Por: Rodrigo Segantini*
Lançar um jornal em pleno século XXI exige mais do que vontade. É preciso ter coragem, visão e, acima de tudo, um compromisso inabalável com a informação. Em um tempo em que as pessoas mal terminam de ler uma manchete e já estão distraídas pela próxima notificação, criar um novo espaço para reflexão é uma atitude rara. Marcos Bonilla conhece bem esse cenário. Não está dando um salto no escuro, mas renovando um chamado antigo, daqueles que nunca deixaram de ecoar dentro dele. Seu novo projeto, o jornal Opinião, nasce com a alma da sua tradicional coluna e carrega também o peso de décadas de vivência jornalística em Taquaritinga.

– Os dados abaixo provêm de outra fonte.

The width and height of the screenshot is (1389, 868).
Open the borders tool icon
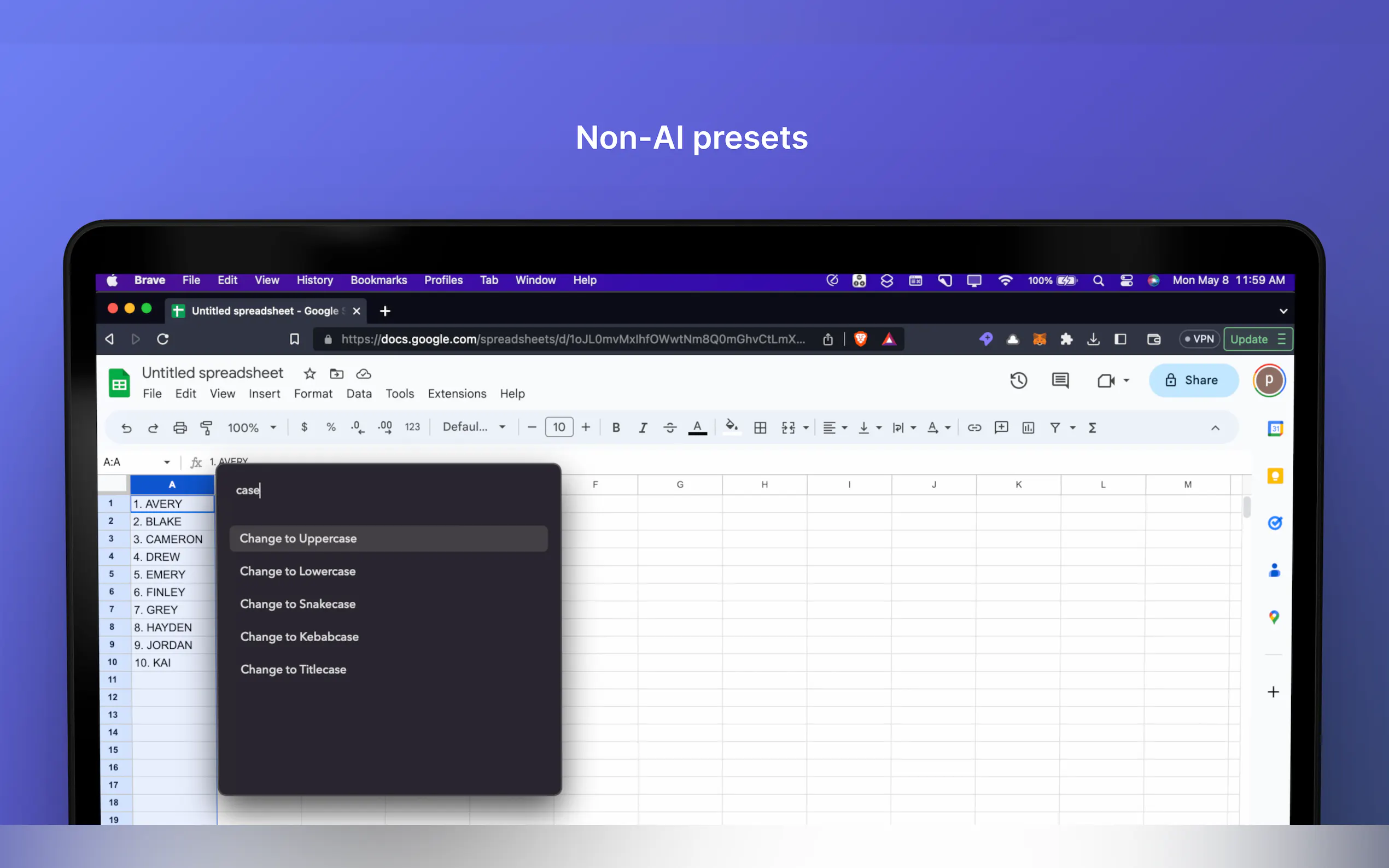760,427
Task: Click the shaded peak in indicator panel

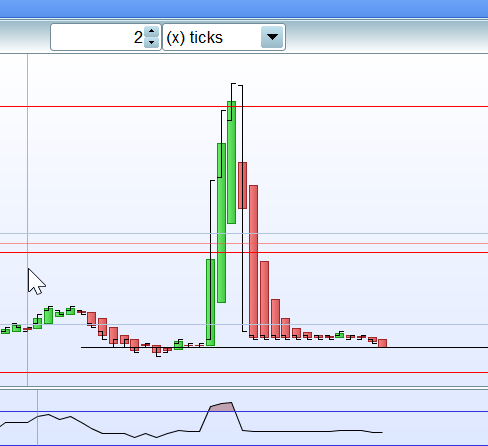Action: (222, 407)
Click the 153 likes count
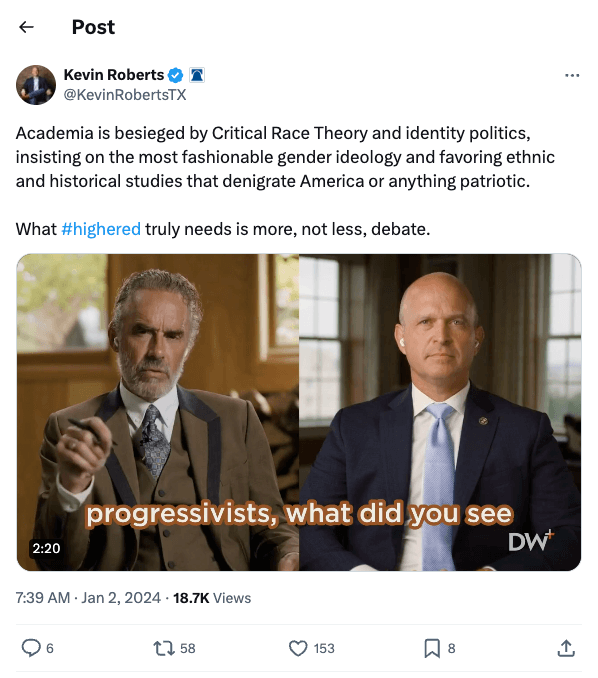The width and height of the screenshot is (598, 678). coord(324,648)
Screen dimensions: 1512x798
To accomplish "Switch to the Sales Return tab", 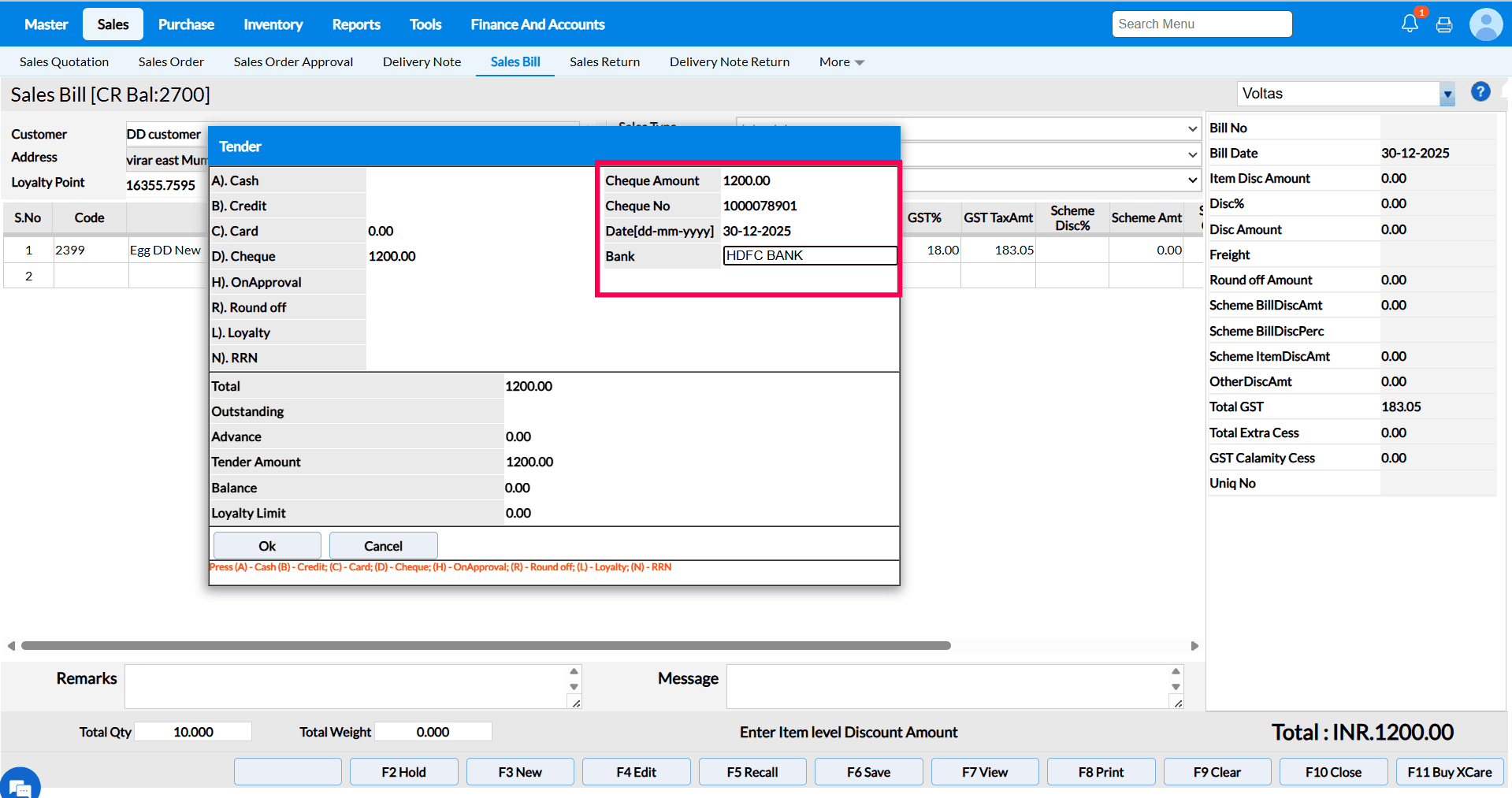I will [x=604, y=62].
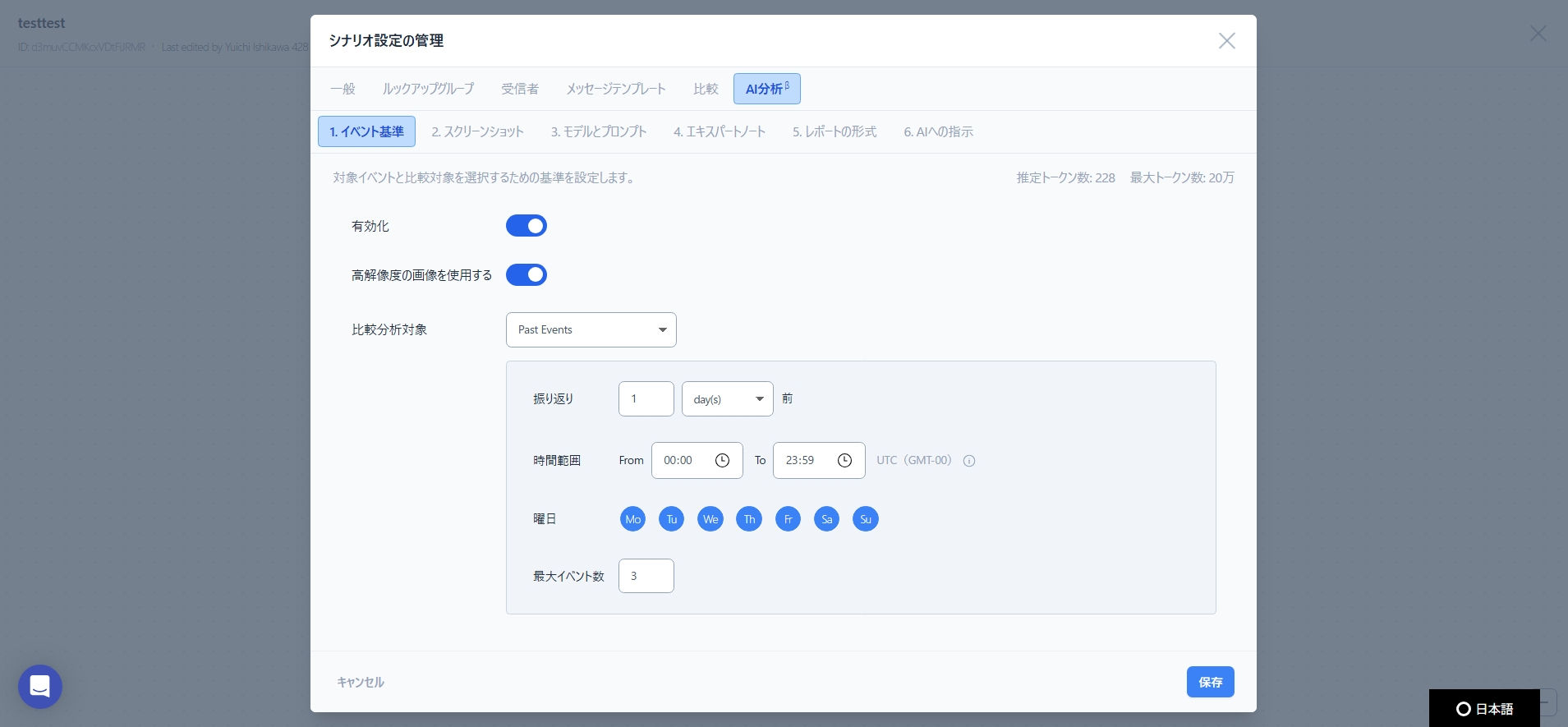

Essa não é sua primeira experiência à frente de um veículo de imprensa. Quando Paulinho Delgado decidiu passar adiante a direção deste O Defensor, Bonilla o assumiu e conduziu o semanário com firmeza e personalidade, mantendo sua relevância na cidade. Anos depois, repassou a publicação ao atual responsável, Gabriel Bagliotti, que até hoje dá continuidade ao trabalho com seriedade e profissionalismo. Agora, ao lançar seu novo jornal, Bonilla reafirma o que sempre deixou claro: Taquaritinga merece informação de qualidade, opinião fundamentada e espaço para o debate.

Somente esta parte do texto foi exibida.